Exercise brief:
Below are the records; copy every line in them that holds the string "will".

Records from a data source
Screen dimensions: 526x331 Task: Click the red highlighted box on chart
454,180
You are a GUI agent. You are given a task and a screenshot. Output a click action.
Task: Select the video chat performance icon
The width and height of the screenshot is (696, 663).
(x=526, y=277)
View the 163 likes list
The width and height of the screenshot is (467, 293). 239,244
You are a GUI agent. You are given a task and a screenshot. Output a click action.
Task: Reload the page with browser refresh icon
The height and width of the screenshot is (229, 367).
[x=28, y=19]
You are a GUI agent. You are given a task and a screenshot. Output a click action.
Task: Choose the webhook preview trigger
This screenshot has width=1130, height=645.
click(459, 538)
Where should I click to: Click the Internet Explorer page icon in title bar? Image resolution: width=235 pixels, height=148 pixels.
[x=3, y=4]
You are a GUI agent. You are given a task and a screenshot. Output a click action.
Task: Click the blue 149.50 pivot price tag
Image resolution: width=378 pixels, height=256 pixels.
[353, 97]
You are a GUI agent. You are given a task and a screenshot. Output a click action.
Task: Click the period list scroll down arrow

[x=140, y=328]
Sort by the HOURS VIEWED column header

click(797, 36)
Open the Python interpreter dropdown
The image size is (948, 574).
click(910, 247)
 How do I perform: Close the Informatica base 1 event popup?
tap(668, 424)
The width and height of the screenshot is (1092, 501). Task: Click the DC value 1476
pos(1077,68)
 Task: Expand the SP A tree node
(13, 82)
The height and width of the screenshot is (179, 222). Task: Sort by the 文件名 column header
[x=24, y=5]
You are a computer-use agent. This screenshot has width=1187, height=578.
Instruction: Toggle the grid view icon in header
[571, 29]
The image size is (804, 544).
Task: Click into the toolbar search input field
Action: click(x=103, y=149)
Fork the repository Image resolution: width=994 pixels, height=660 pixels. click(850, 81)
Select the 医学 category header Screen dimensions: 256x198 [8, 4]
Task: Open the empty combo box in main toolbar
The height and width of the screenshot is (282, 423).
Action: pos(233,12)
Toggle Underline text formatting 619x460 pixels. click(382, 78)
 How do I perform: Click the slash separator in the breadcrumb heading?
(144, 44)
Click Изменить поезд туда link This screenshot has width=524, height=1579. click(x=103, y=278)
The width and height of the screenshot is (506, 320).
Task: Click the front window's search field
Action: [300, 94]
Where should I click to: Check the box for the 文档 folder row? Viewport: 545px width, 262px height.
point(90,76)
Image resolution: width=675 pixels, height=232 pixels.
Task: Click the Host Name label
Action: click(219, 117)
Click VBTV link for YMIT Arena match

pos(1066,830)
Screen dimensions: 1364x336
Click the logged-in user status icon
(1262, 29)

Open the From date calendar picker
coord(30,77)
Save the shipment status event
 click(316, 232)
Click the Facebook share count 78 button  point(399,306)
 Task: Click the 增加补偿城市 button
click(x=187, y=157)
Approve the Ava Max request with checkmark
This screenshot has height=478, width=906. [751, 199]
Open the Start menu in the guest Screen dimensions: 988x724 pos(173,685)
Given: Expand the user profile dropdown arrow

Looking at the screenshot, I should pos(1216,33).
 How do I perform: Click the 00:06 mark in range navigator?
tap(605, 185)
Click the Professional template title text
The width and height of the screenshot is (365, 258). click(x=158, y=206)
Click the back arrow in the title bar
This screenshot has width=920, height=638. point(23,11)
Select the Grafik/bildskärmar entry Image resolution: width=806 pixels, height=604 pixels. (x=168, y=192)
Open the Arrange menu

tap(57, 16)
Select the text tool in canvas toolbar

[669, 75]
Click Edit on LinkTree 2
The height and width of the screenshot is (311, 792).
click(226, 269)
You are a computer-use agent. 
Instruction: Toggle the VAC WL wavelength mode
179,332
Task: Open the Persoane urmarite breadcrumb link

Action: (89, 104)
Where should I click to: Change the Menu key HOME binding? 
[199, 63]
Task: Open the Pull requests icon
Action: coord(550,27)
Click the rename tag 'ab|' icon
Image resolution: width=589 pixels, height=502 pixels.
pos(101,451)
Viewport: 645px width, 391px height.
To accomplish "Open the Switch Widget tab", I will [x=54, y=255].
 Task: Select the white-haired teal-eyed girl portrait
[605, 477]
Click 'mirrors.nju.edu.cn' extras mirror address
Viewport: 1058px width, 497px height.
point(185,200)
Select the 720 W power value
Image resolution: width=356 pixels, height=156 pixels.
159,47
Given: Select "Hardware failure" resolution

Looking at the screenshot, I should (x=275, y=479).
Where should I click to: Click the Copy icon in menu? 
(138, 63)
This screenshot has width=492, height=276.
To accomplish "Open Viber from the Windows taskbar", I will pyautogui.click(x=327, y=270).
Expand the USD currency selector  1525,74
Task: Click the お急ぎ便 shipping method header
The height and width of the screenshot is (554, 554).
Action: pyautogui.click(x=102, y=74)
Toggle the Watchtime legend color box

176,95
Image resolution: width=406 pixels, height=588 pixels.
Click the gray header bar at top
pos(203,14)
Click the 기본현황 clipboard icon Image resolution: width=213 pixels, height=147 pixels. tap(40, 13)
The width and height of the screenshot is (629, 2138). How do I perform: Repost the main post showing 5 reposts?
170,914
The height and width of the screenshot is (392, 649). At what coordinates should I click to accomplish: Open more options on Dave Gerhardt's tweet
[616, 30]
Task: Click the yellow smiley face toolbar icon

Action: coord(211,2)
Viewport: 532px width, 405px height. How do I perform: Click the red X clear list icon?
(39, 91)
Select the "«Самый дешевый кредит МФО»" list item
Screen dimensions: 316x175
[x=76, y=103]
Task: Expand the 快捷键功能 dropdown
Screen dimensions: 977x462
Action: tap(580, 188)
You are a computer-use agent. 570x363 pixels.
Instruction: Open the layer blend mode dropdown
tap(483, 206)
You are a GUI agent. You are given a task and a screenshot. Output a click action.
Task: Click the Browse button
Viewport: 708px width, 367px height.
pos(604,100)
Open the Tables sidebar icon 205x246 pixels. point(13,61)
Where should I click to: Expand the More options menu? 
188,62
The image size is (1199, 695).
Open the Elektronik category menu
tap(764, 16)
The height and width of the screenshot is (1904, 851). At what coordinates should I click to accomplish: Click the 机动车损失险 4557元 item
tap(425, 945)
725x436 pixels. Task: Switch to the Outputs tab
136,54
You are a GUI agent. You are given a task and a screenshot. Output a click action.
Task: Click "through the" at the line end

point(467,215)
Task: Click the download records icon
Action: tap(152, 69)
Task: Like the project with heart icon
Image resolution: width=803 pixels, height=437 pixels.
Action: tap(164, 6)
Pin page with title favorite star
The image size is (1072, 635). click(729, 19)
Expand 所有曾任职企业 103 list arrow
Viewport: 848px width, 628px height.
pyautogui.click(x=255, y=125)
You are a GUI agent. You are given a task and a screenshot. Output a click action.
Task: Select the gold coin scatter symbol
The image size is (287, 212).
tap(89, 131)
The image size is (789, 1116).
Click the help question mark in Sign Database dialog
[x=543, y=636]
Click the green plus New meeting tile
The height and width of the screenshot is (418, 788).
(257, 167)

Expected answer:
To accomplish "Open the Switch Widget tab", I will [x=54, y=255].
To accomplish "Open Viber from the Windows taskbar", I will pyautogui.click(x=327, y=270).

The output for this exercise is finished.